MAGIC - Avalon 1, AMC Carrollton 6, Loehman's Plaza, White Flint.
All the old tricks of the psychological thriller, an art form in which murders is considered a natural instinct requiring only the most perfunctory motivation, are brought out for Joseph E. Levine's "Magic."
Levine's reputation for producing hits for educated audiences - such as "Carnal Knowledge," "The Lion in Winter," "The Graduate" and "Marriage Italian-Style" - and films that moved right up into the cinema-buff category lead one to expect something more sophisticated. The "Magic" opening scene, in which an elderly Merlin called Merlin snoozes fitfully while waiting for his protege to return from the stage, has the intellectual crackle of Robertson Davies' books about the thinking magician with the symbolic sleights of hand.
With bewildering speed, Corky, the young failure of a magician, turns into a celebrity ventirloquist and unaccountably goes berserk. Anthony Hopkins can do a pale blue-eyed look of madness as well as any actor, but gives no hint as to what's driving him.
All right. These are standard tricks from the conventional madman-on-the-loose thriller, but not outstandingly bad tricks.
Here is the dirty trick.
Having become a ventriloquist, Corky turns schizophrenic. This is not an original gimmick, either. But the rules of any drama, magic or otherwise, then demand that each of the two characters, the ventriloquist and the dummy he manipulates, personify something different, if only different sides of the same personality.

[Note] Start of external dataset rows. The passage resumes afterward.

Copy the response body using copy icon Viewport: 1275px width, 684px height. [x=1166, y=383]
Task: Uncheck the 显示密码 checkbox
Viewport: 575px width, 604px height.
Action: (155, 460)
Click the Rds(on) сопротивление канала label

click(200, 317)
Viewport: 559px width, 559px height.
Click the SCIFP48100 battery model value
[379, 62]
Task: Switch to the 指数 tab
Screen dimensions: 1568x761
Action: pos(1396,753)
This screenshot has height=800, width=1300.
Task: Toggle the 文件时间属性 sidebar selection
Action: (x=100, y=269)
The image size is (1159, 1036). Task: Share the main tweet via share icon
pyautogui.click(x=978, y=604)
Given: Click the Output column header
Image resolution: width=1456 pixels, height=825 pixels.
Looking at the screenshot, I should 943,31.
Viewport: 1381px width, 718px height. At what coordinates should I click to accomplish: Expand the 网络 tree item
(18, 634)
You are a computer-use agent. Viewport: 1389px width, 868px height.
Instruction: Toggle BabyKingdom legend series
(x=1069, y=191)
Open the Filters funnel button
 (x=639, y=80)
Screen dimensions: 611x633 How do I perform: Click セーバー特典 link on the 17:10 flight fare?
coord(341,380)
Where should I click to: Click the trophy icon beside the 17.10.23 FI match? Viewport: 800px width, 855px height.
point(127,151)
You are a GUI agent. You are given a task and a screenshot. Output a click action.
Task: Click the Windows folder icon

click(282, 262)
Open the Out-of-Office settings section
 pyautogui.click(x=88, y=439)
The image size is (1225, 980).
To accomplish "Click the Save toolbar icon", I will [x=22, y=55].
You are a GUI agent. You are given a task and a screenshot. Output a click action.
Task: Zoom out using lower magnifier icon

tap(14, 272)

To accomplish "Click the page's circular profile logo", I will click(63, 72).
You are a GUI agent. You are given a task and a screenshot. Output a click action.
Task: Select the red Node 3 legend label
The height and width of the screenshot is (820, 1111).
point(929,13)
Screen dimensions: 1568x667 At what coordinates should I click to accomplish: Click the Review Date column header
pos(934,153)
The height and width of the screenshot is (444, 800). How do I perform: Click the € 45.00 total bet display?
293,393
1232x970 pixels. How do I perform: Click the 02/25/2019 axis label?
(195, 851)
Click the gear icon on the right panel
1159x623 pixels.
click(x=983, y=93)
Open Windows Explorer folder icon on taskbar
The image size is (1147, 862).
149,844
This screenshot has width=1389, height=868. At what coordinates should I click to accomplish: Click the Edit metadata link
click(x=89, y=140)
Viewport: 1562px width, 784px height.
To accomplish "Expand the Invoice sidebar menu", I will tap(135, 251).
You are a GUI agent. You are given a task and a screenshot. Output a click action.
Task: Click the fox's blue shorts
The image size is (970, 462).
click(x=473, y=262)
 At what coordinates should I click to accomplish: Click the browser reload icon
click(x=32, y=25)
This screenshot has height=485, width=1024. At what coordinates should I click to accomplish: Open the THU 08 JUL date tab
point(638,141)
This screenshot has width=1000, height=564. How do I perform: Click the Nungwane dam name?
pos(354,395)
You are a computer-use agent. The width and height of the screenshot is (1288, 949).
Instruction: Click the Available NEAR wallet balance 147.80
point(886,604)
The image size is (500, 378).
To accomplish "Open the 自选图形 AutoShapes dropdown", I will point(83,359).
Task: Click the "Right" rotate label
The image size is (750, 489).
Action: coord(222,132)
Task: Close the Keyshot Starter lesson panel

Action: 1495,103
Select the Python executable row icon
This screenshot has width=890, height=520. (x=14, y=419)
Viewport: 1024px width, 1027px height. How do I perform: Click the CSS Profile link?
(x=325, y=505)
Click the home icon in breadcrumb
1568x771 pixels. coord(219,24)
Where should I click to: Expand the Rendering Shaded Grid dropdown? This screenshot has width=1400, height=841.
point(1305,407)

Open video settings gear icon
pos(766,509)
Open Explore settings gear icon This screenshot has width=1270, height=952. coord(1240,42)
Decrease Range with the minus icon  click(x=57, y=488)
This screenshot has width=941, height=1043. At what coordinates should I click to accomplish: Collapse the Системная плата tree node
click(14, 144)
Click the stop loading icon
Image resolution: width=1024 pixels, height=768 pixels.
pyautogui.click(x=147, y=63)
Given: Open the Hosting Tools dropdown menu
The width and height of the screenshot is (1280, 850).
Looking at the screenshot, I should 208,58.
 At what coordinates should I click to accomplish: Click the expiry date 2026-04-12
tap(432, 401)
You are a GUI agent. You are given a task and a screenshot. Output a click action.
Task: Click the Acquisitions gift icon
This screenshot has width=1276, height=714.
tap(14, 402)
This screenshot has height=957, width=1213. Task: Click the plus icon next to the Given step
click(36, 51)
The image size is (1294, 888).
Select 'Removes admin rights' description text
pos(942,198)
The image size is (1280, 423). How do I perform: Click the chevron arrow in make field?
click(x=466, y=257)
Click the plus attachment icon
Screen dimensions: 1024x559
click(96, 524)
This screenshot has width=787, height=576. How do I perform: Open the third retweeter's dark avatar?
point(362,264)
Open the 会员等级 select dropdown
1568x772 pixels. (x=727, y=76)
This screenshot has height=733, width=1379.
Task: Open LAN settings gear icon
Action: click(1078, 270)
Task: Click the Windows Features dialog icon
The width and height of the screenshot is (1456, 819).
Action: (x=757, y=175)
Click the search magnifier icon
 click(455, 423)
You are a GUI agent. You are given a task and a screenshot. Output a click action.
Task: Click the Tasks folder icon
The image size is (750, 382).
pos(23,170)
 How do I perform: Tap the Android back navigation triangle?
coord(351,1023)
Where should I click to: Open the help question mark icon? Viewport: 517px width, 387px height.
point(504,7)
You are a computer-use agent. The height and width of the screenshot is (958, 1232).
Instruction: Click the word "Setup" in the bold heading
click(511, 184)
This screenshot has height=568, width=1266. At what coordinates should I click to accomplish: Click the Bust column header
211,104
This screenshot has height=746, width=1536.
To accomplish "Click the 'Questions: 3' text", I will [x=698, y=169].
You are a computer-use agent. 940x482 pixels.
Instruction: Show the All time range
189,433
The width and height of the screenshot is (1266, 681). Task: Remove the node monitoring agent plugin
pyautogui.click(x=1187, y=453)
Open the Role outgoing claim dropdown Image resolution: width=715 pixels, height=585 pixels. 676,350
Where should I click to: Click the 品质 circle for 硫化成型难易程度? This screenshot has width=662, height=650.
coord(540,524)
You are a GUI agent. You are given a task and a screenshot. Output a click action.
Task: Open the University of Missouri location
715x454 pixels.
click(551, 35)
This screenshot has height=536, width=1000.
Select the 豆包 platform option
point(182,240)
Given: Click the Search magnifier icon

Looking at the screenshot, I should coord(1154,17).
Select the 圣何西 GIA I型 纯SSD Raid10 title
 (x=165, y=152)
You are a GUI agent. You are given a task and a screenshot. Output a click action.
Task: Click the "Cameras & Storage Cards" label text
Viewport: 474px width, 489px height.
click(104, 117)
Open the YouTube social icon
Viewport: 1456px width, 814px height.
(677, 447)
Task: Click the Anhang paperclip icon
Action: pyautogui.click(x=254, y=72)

In this case, they dress alike. They talk to each other. Their careers are inextricably tied together. But there is no valid difference between them, except that the dummy seems slightly brighter, but the ventriloquist gets the girl. And this is not enough to justify splitting the character in two.
The ventriloquist is overcome with a fashionable attack of nostalgia, and seeks out his high-school dream girl - played in such a pedestrian fashion by Ann-Margret that his continued infatuation does seem a clue to his lack of judgment - while the dummy keeps alert to the present. The ventriloquist has homicidal attacks, but requires the dummy to explain how they may be carried out. Still this is not a matter of a psychological split, but of two heads being used to show how one maniac functions.
Thus the thrills of a conventional horror story have been blown up so pretentiously that they're no more scary than balloon monsters.